# Supplied data:
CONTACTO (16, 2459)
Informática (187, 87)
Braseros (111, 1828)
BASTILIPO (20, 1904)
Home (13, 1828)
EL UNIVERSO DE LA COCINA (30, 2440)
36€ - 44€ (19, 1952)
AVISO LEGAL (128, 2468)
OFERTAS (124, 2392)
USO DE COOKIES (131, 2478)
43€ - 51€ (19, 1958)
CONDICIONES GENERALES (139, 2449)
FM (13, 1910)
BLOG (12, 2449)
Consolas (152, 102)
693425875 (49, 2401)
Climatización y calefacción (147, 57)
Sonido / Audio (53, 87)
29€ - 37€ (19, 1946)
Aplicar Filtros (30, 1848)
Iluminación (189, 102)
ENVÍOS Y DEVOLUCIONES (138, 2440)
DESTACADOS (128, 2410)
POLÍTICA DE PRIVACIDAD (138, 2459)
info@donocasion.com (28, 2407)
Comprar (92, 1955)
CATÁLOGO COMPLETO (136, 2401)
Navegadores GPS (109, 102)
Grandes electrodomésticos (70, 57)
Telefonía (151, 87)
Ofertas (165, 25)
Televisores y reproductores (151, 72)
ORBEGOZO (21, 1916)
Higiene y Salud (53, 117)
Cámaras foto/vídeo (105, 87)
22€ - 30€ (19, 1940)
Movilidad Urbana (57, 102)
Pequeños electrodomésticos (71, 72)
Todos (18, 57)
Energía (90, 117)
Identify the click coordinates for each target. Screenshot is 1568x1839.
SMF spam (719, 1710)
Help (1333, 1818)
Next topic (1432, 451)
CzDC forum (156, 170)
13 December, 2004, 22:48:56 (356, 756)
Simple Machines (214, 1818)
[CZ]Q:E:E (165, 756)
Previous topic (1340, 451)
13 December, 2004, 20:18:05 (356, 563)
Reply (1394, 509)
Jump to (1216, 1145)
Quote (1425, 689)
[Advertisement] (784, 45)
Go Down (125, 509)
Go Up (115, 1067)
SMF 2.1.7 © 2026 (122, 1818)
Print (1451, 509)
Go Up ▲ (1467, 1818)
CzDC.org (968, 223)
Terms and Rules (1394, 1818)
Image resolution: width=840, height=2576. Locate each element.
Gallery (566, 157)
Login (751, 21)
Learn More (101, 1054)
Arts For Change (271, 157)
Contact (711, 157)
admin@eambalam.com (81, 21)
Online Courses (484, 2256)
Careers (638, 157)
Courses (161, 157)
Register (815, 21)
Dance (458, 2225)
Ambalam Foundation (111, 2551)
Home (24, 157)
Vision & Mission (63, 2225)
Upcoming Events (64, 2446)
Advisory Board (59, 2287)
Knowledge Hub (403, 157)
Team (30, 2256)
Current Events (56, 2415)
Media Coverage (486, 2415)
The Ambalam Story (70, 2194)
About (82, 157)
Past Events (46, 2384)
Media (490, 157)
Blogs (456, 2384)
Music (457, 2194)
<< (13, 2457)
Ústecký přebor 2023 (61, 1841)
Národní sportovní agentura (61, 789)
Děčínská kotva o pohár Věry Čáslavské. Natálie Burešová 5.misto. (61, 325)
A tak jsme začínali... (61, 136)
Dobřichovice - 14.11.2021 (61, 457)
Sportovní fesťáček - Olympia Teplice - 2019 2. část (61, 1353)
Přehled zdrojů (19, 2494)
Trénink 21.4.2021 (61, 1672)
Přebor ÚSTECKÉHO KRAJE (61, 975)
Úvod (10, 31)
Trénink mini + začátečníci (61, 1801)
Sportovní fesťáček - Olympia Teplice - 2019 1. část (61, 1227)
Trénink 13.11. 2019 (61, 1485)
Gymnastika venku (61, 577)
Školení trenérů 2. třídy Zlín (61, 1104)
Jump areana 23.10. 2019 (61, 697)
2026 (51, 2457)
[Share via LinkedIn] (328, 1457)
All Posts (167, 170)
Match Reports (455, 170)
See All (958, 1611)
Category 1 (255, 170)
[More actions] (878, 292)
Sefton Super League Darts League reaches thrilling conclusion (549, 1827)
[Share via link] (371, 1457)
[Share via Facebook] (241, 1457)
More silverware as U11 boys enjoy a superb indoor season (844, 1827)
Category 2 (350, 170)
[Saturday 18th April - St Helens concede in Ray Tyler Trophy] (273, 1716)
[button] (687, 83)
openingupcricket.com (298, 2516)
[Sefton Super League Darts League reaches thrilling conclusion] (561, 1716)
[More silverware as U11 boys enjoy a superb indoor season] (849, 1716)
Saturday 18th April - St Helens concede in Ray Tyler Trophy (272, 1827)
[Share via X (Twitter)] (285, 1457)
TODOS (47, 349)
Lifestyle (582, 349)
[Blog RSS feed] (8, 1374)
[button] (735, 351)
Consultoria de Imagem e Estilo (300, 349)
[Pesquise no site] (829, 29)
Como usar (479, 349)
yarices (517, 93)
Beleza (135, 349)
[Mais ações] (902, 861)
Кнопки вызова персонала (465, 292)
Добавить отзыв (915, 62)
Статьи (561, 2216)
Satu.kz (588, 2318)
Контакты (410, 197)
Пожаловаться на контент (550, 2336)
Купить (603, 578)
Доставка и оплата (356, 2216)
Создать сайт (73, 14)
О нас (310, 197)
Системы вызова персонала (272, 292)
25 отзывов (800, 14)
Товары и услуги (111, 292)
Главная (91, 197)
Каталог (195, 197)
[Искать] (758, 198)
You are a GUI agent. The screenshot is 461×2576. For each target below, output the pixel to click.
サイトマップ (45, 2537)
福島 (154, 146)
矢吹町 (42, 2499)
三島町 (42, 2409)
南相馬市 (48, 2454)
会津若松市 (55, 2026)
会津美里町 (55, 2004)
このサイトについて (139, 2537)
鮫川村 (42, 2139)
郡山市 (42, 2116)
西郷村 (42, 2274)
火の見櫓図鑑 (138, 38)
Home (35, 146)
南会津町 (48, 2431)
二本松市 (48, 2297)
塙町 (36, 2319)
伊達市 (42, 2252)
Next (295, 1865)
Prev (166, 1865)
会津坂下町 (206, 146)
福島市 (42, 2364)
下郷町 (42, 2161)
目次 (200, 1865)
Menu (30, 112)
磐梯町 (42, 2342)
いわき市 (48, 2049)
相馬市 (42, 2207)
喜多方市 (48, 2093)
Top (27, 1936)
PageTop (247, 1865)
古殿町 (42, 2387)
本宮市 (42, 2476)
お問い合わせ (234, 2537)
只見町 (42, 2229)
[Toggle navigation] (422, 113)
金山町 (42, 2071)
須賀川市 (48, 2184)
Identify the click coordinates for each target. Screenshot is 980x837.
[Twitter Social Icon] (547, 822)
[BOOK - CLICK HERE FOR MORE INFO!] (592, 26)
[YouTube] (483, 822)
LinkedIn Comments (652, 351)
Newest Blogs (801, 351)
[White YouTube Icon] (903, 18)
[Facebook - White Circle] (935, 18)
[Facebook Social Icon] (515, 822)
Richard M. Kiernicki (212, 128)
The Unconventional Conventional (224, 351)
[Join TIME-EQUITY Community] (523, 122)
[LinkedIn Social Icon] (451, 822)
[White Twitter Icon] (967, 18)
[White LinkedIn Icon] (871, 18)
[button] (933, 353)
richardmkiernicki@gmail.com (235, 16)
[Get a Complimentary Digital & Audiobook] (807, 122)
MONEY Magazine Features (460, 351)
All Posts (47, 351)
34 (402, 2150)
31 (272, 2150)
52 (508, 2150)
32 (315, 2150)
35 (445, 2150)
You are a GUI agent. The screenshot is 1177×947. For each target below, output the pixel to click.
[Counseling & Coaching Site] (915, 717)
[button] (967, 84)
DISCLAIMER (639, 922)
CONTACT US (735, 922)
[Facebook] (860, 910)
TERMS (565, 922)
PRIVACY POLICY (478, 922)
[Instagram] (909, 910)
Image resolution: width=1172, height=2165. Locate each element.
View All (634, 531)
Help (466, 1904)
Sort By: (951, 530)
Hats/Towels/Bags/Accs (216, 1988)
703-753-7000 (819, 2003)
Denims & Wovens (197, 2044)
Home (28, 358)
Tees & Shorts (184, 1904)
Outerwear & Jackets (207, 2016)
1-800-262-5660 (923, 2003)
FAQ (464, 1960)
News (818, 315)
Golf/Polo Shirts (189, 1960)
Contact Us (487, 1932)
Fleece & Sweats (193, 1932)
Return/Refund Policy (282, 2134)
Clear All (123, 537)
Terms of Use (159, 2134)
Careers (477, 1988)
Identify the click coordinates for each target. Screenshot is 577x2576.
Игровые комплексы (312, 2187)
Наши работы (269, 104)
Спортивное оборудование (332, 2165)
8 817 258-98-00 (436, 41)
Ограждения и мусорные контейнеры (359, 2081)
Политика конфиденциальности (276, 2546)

# What you have to do:
Render the records above as a numbered list, covering the stretch from the very first line through the line that contains "Learn More (101, 1054)". Leave out any blank lines.

# Exercise output:
1. CONTACTO (16, 2459)
2. Informática (187, 87)
3. Braseros (111, 1828)
4. BASTILIPO (20, 1904)
5. Home (13, 1828)
6. EL UNIVERSO DE LA COCINA (30, 2440)
7. 36€ - 44€ (19, 1952)
8. AVISO LEGAL (128, 2468)
9. OFERTAS (124, 2392)
10. USO DE COOKIES (131, 2478)
11. 43€ - 51€ (19, 1958)
12. CONDICIONES GENERALES (139, 2449)
13. FM (13, 1910)
14. BLOG (12, 2449)
15. Consolas (152, 102)
16. 693425875 (49, 2401)
17. Climatización y calefacción (147, 57)
18. Sonido / Audio (53, 87)
19. 29€ - 37€ (19, 1946)
20. Aplicar Filtros (30, 1848)
21. Iluminación (189, 102)
22. ENVÍOS Y DEVOLUCIONES (138, 2440)
23. DESTACADOS (128, 2410)
24. POLÍTICA DE PRIVACIDAD (138, 2459)
25. info@donocasion.com (28, 2407)
26. Comprar (92, 1955)
27. CATÁLOGO COMPLETO (136, 2401)
28. Navegadores GPS (109, 102)
29. Grandes electrodomésticos (70, 57)
30. Telefonía (151, 87)
31. Ofertas (165, 25)
32. Televisores y reproductores (151, 72)
33. ORBEGOZO (21, 1916)
34. Higiene y Salud (53, 117)
35. Cámaras foto/vídeo (105, 87)
36. 22€ - 30€ (19, 1940)
37. Movilidad Urbana (57, 102)
38. Pequeños electrodomésticos (71, 72)
39. Todos (18, 57)
40. Energía (90, 117)
41. Identify the click coordinates for each target. Screenshot is 1568x1839.
42. SMF spam (719, 1710)
43. Help (1333, 1818)
44. Next topic (1432, 451)
45. CzDC forum (156, 170)
46. 13 December, 2004, 22:48:56 (356, 756)
47. Simple Machines (214, 1818)
48. [CZ]Q:E:E (165, 756)
49. Previous topic (1340, 451)
50. 13 December, 2004, 20:18:05 (356, 563)
51. Reply (1394, 509)
52. Jump to (1216, 1145)
53. Quote (1425, 689)
54. [Advertisement] (784, 45)
55. Go Down (125, 509)
56. Go Up (115, 1067)
57. SMF 2.1.7 © 2026 (122, 1818)
58. Print (1451, 509)
59. Go Up ▲ (1467, 1818)
60. CzDC.org (968, 223)
61. Terms and Rules (1394, 1818)
62. Image resolution: width=840, height=2576. Locate each element.
63. Gallery (566, 157)
64. Login (751, 21)
65. Learn More (101, 1054)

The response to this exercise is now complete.